Infelizmente, esse é o caso do
Brasil. Criado e modelado para seguir os protocolos do pensamento direitista. Que
vive em função da manutenção de regalias e privilégios de uma elite dominante,
em detrimento de uma imensa massa populacional, que é exatamente quem move as
engrenagens socioeconômicas. Fato que explica as razões que levam ao não
questionamento do enriquecimento no país; pois, isso significaria, na maioria
dos casos, a publicização de práxis nada ortodoxas ou eticamente aceitáveis.
E assim, por trás dos horrores,
dos absurdos, das tragédias historicamente anunciadas, o Brasil se engana com o
discurso do país do futuro, das futuras gerações, e por aí vai. Porque o futuro
parece longe e fornece o respiro apreciado, de longa data, para a postergação,
para a inação. Então, ele acaba não chegando nunca por aqui. Está sempre na
abstração, no ideário, nos fiapos de esperança e de credulidade que os
desvalidos e desafortunados tentam se segurar. Não se pode esquecer que “A injustiça num lugar qualquer é uma ameaça
à justiça em todo o lugar” (Martin Luther King Jr.).
Não é justamente isso o que
acontece nesse país há mais de 500 anos?
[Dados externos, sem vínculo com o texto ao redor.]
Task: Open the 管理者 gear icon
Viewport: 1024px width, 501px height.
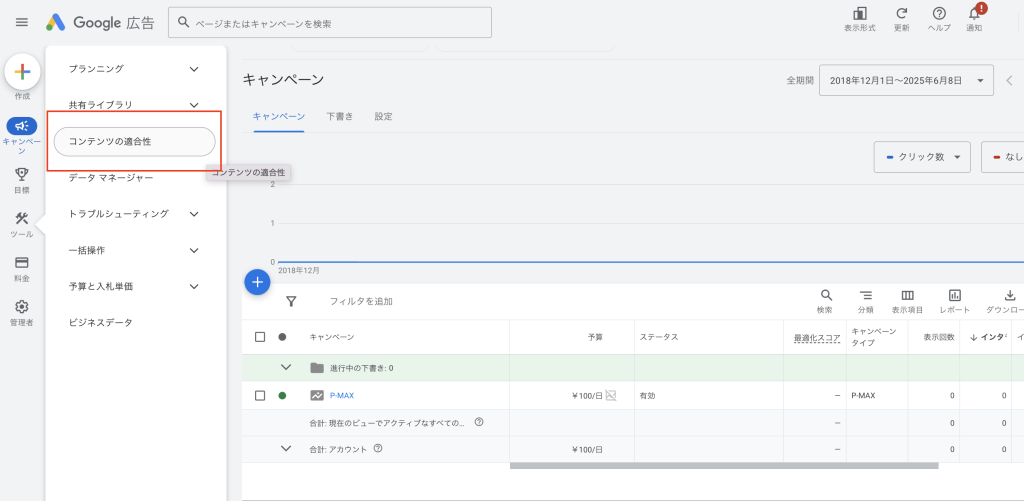Action: pos(22,307)
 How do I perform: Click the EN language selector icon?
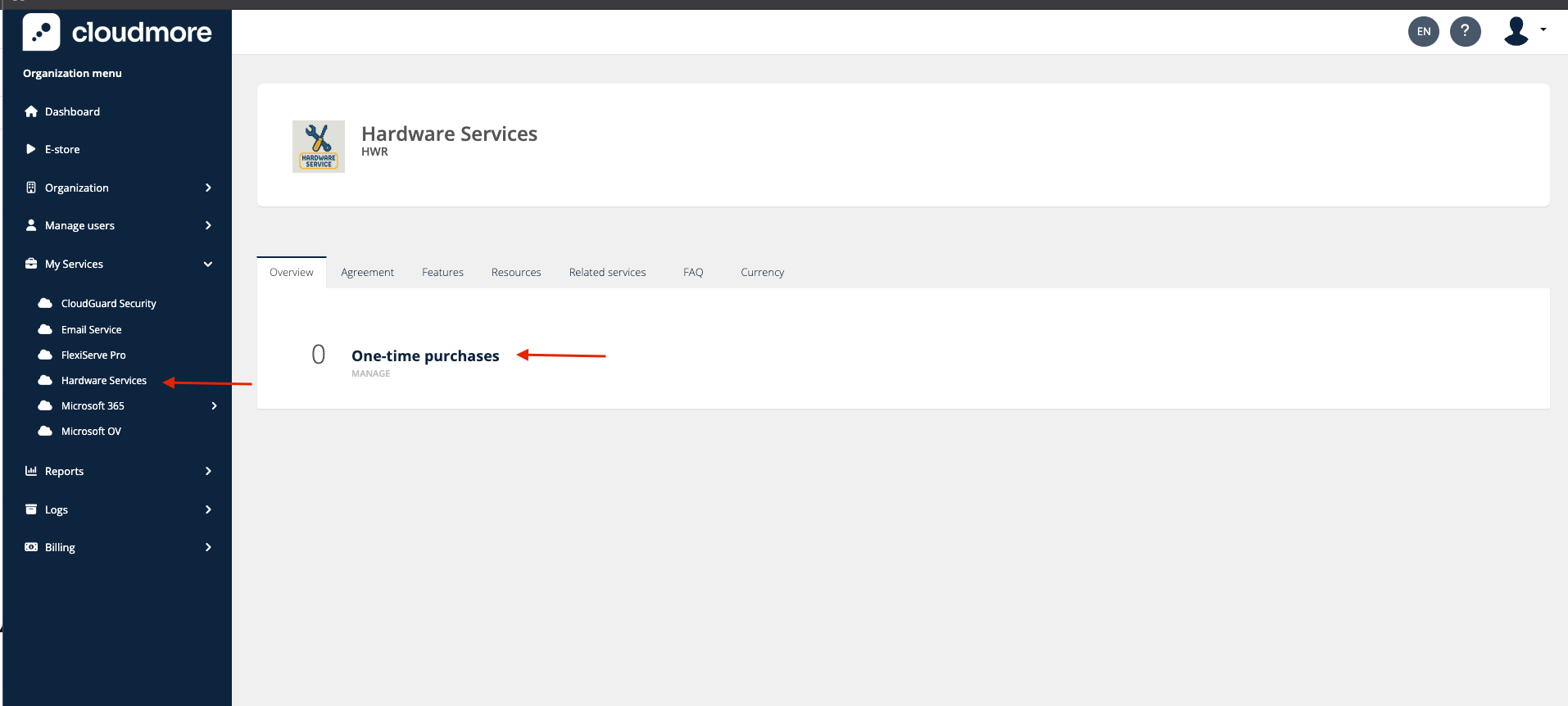tap(1424, 32)
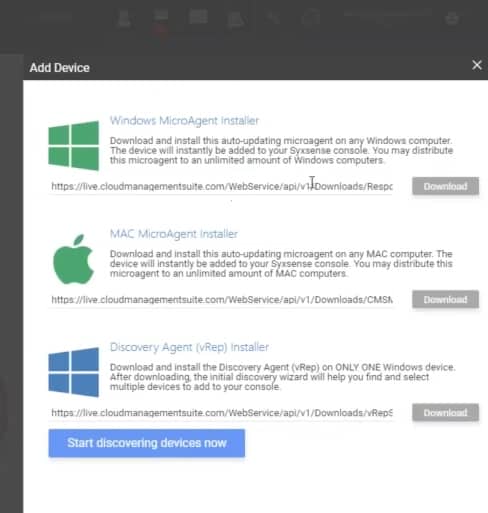Click the dimmed user icon in top bar
Viewport: 488px width, 513px height.
point(124,18)
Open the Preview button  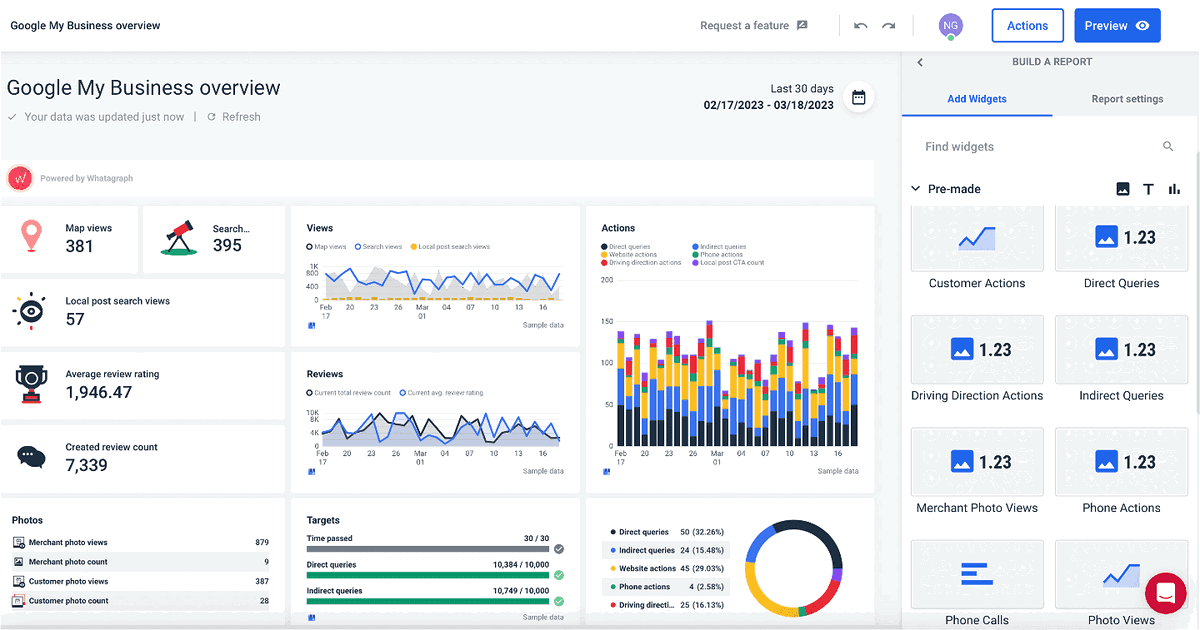point(1117,25)
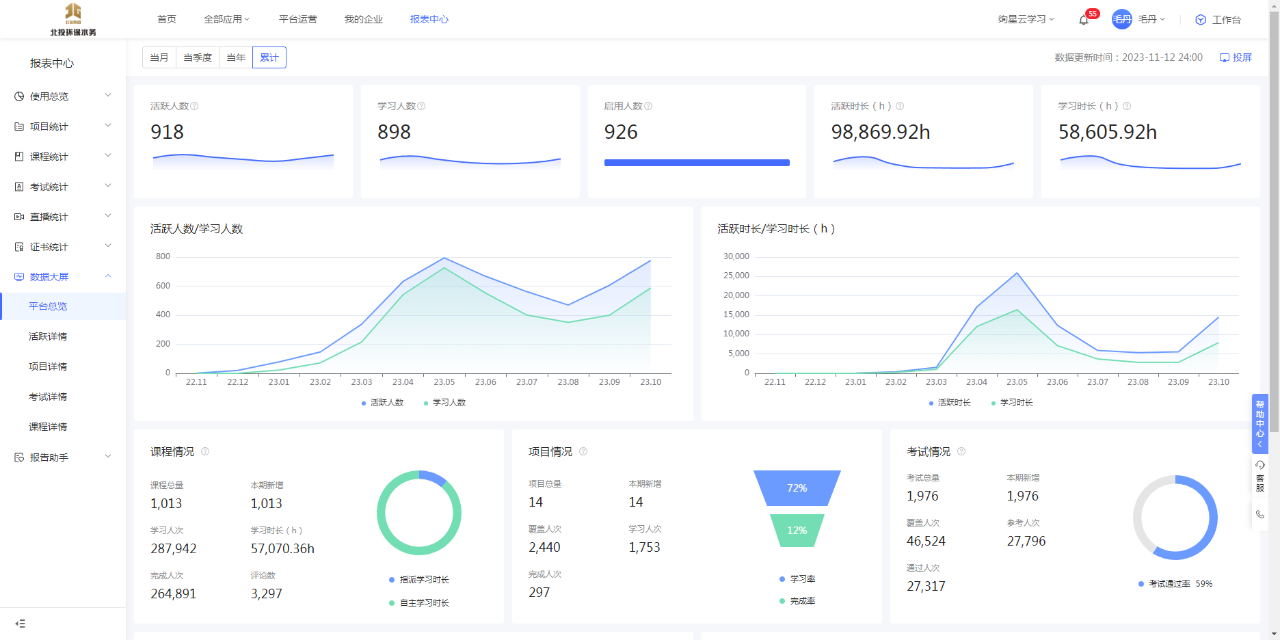1280x640 pixels.
Task: Expand the 使用总览 sidebar section
Action: point(63,96)
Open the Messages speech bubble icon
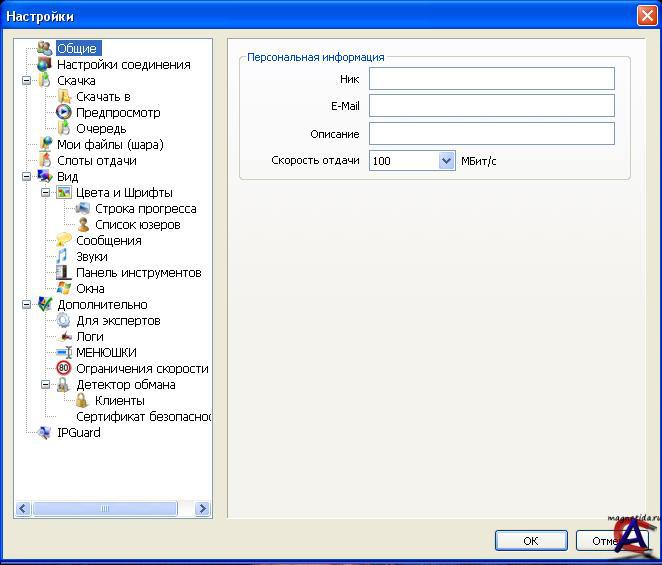The height and width of the screenshot is (565, 662). pos(64,241)
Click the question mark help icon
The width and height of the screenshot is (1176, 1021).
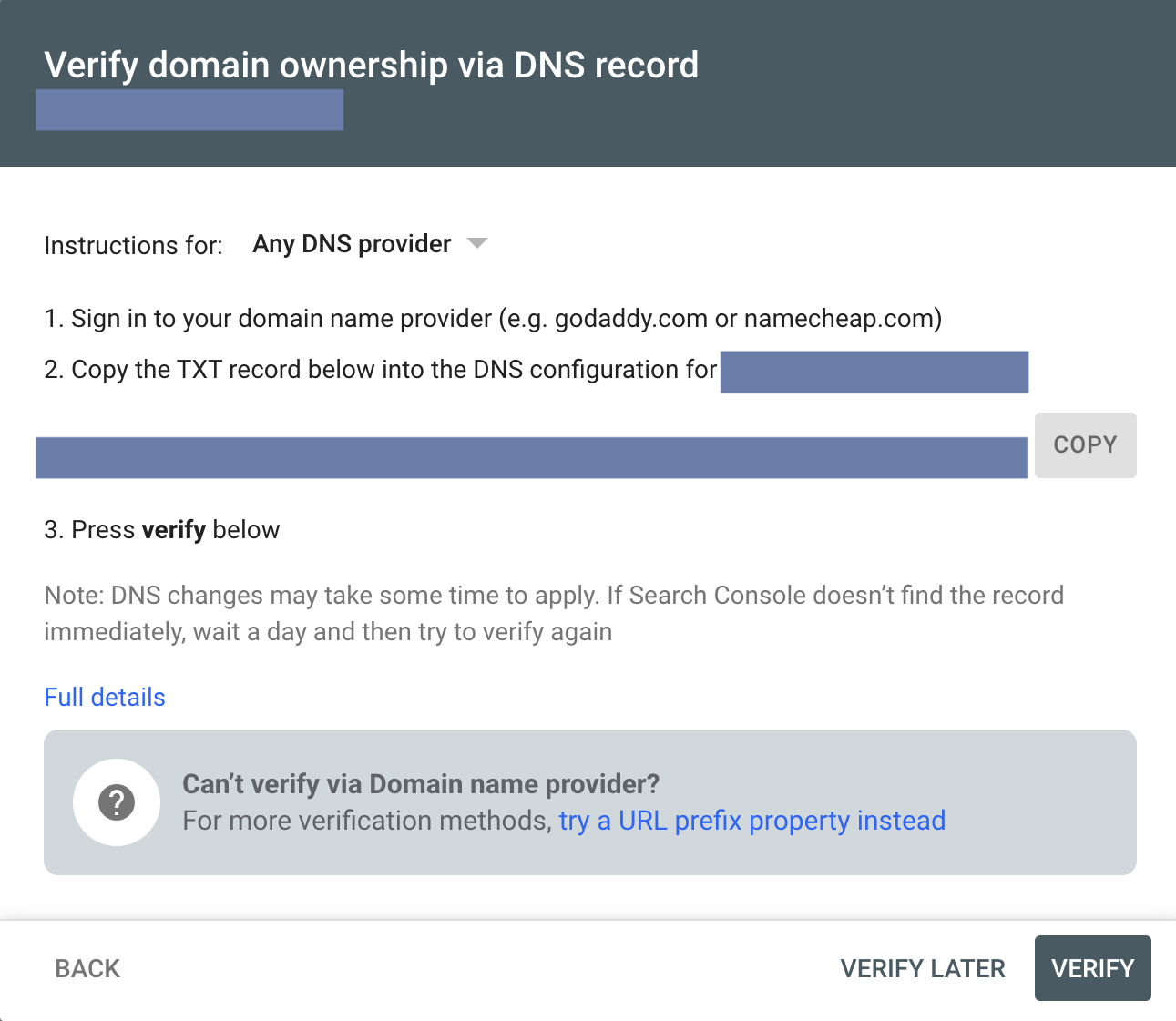pos(117,802)
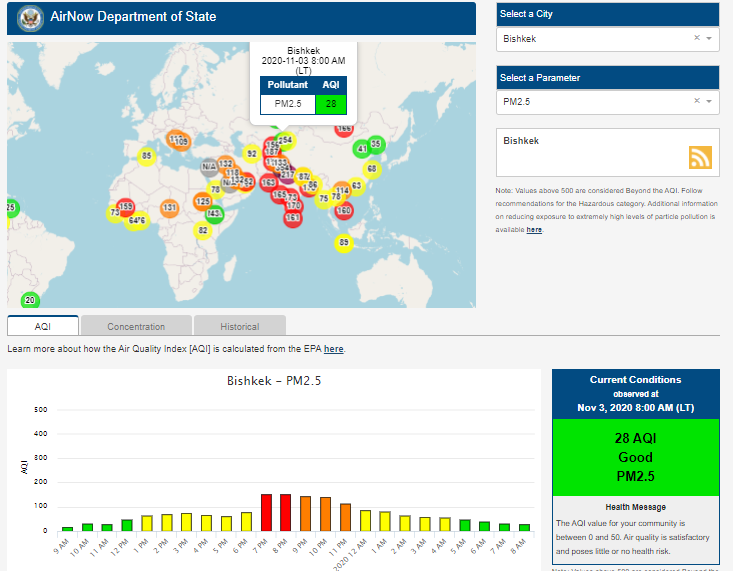Image resolution: width=733 pixels, height=571 pixels.
Task: Select the yellow map marker labeled 85
Action: point(147,156)
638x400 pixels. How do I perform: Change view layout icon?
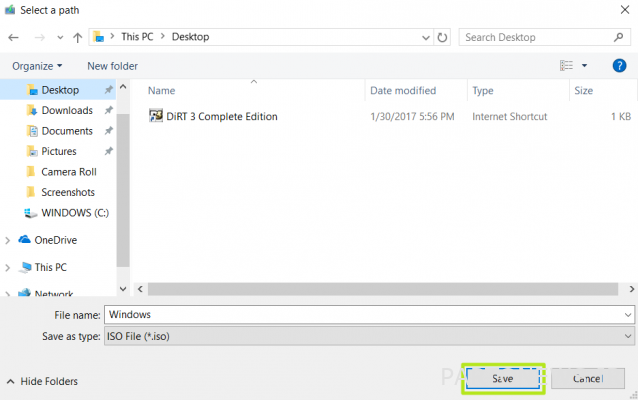[x=566, y=66]
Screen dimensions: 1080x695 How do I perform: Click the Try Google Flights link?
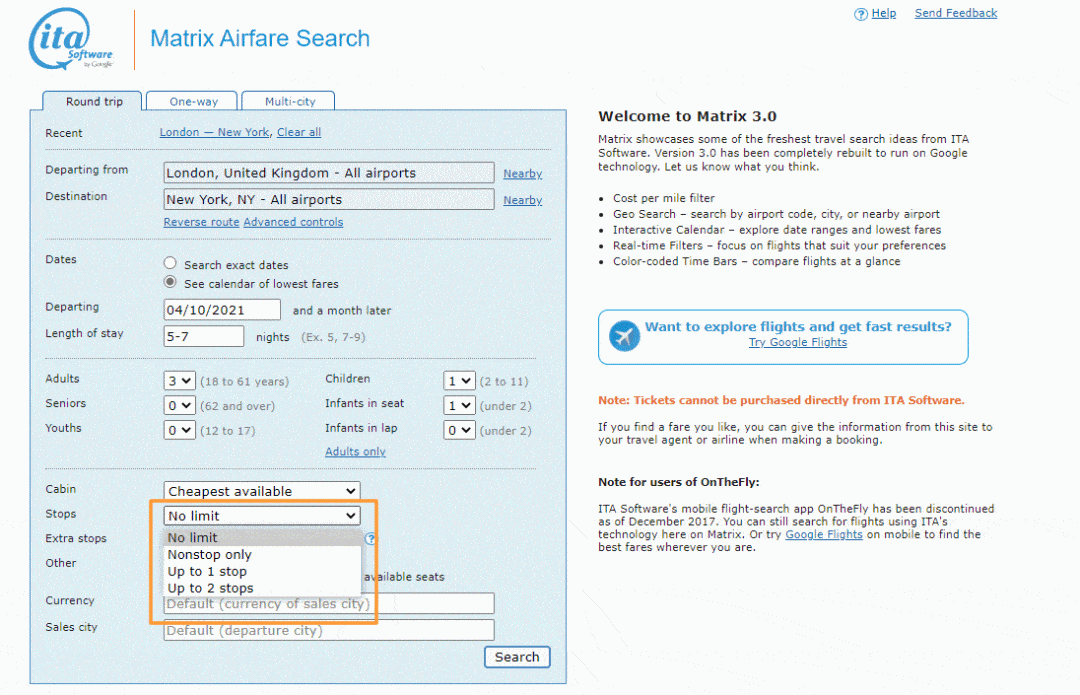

Dizia
Rui Barbosa que “A miopia intelectual é a mais constante geradora do egoísmo”.
Mas, infelizmente, ela vem sendo afirmada e reafirmada de geração em geração
pela direita e seus matizes. Vejam, por exemplo, que os recentes episódios
nacionais são a exata materialização de que “Não
falsifica a História somente quem inverte a verdade, senão também quem a omite”
(Rui Barbosa).
Pensemos. É o mínimo que se pode
fazer diante de tamanha maldade. Pensar não com vistas em se acomodar; mas, em
trabalhar a favor da justiça. Pois, já parece claro a todos que “A injustiça, senhores, desanima o trabalho,
a honestidade, o bem; cresta em flor o espírito dos moços, semeia no coração
das gerações que vêm nascendo a semente da podridão, habitua os homens a não
acreditar senão na estrela, na fortuna, no acaso, na loteria da sorte, promove
a desonestidade, promove a venalidade, promove a relaxação, insufla a
cortesania, a baixeza, sob todas as suas formas” (Rui Barbosa) 4.
1 https://g1.globo.com/politica/noticia/2023/01/25/livro-de-coronel-que-negava-a-existencia-dos-yanomami-reflete-crenca-difundida-no-exercito-avaliam-especialistas.ghtml
2 https://g1.globo.com/jornal-nacional/noticia/2023/01/24/fiscais-do-ministerio-do-trabalho-resgatam-mais-de-25-mil-pessoas-em-situacao-semelhante-a-de-trabalho-escravo-em-2022.ghtml
3 https://agenciabrasil.ebc.com.br/direitos-humanos/noticia/2023-01/trabalho-escravo-2575-pessoas-foram-resgatadas-em-2022
4 BARBOSA, R. 1849-1923. Excertos de discurso parlamentar de 17 de dezembro de 1914. In: Discursos Parlamentares. Obras Completas. v.XLI, 1914. Tomo III. pp.86-87.